È una domanda retorica, quella di Eugenia Montagnini, docente di Sociologia del territorio alla Cattolica e autrice, con Carla Longhi, di «La moda della responsabilità» (Franco Angeli), nelle librerie dal prossimo luglio. Il libro parte proprio dai jeans per analizzare il boom della moda con un buon impatto sociale e ambientale, definendola come «l'ultimo anello della catena dei consumi responsabili, dopo il cibo e la finanza». Montagnini considera Milano un osservatorio privilegiato sul fenomeno, che ha diviso in tre categorie: l'usato, il biologico e l'equosolidale.

I settori della moda responsabile che vendono di più?
«Il biologico e l'equosolidale. Gli abiti usati no. Pochi li acquistano come gesto etico. A parte qualche caso isolato, come gruppi di acquisto che organizzano vendita e scambio, all'usato ricorrono le patite del vintage a caccia di pezzi unici».

Chi fra i milanesi compra abiti etici?
«Soprattutto donne, tra i 35 e i 45 anni, con una cultura medio alta e sensibili alle istanze sociali. Contrariamente a quanto spesso si dice, la merce non è molto più cara di quella prodotta senza tener conto dell'impatto socio ambientale: i nuovi jeans citati vanno da 25 a 100 euro».

Si risparmia sull'estetica?
«No. Oggi etica e estetica sono imprescindibili, una maglietta in cotone biologico prodotta nel Sud del mondo può essere etica fin che vuole, ma se non è bella non verrà mai venduta. Fino a qualche anno fa, acquistavano abiti realizzati con fibre ecologiche solo i cosiddetti consumatori impegnati che consideravano l'abbigliamento etico come una forma di attivismo. Non è più così: il consumatore impegnato oggi è anche emozionale ed esteta, attento alle sensazioni insite nel prodotto».

Quanti dei prodotti venduti come etici lo sono davvero?
«Fare una stima è difficile. Basti dire che i jeans lanciati da Levi's sono fatti di cotone coltivato senza additivi per una percentuale tra il 60 e l'80%, e che non hanno certificazione. Benché esistano più di cinque marchi che certificano la qualità dei prodotti, dal biologico al fair trade, la certificazione non è criterio principale di scelta».

Cosa guida, allora, nell'acquisto?
«Si cerca soprattutto un prodotto con la filiera corta: è il caso dei jeans di LifeGate, delle magliette Tessere il Futuro del circuito Chico Mendes e dei diamanti della gioielleria Belloni acquistati in Canada, dove sono estratti.
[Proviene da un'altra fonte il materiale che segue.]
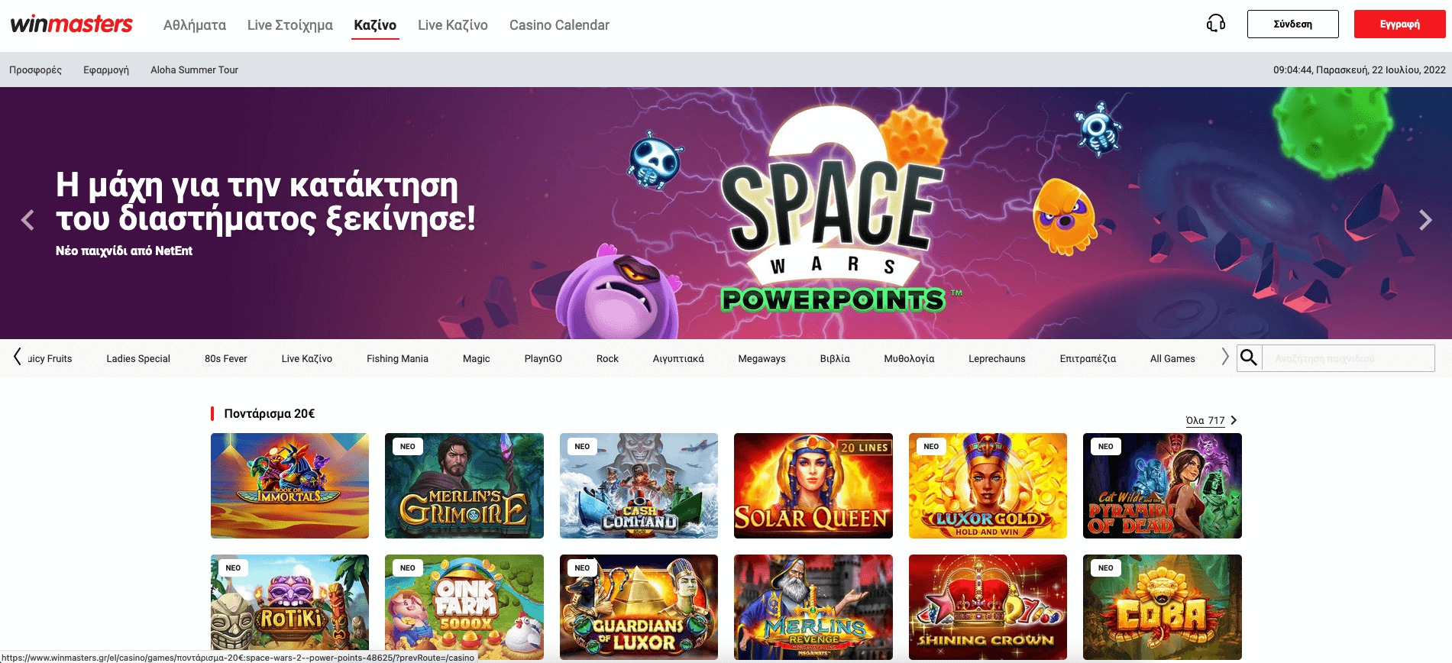The image size is (1452, 663).
Task: Open the Προσφορές link
Action: (x=35, y=70)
Più della certificazione, interessa il circuito virtuoso attraverso cui il prodotto è commercializzato: i gruppi di acquisto, o uno spot di Radio Popolare sono considerate garanzie».
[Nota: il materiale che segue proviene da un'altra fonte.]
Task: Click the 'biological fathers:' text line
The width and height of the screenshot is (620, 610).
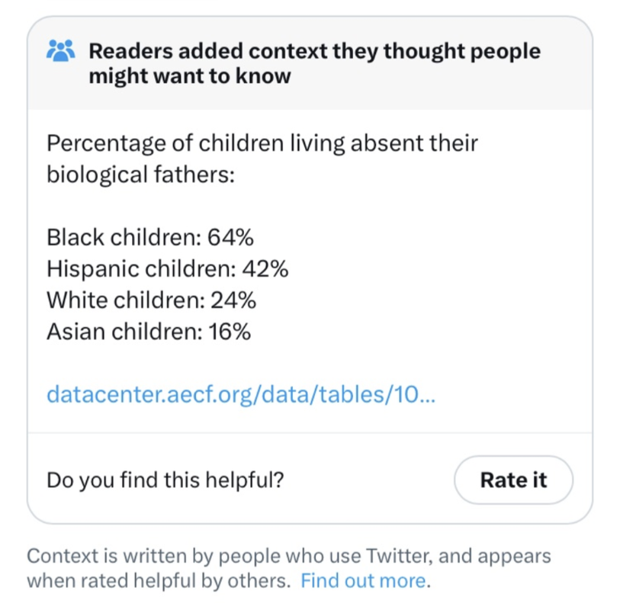Action: pos(140,175)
Qual è il segno distintivo della moda etica?
«Oltre alle cooperative che vendono merce realizzata nel Sud del mondo, i produttori di moda etica sono associazioni, imprese di famiglia e organizzazioni non governative».
Non considera moda etica quella proposta dalle griffe? «Iniziative come Red, la linea solidale di Armani, sono etiche solo in quanto devolvono una parte dei profitti al non profit. Come pure H&M, Calzedonia e Intimissimi».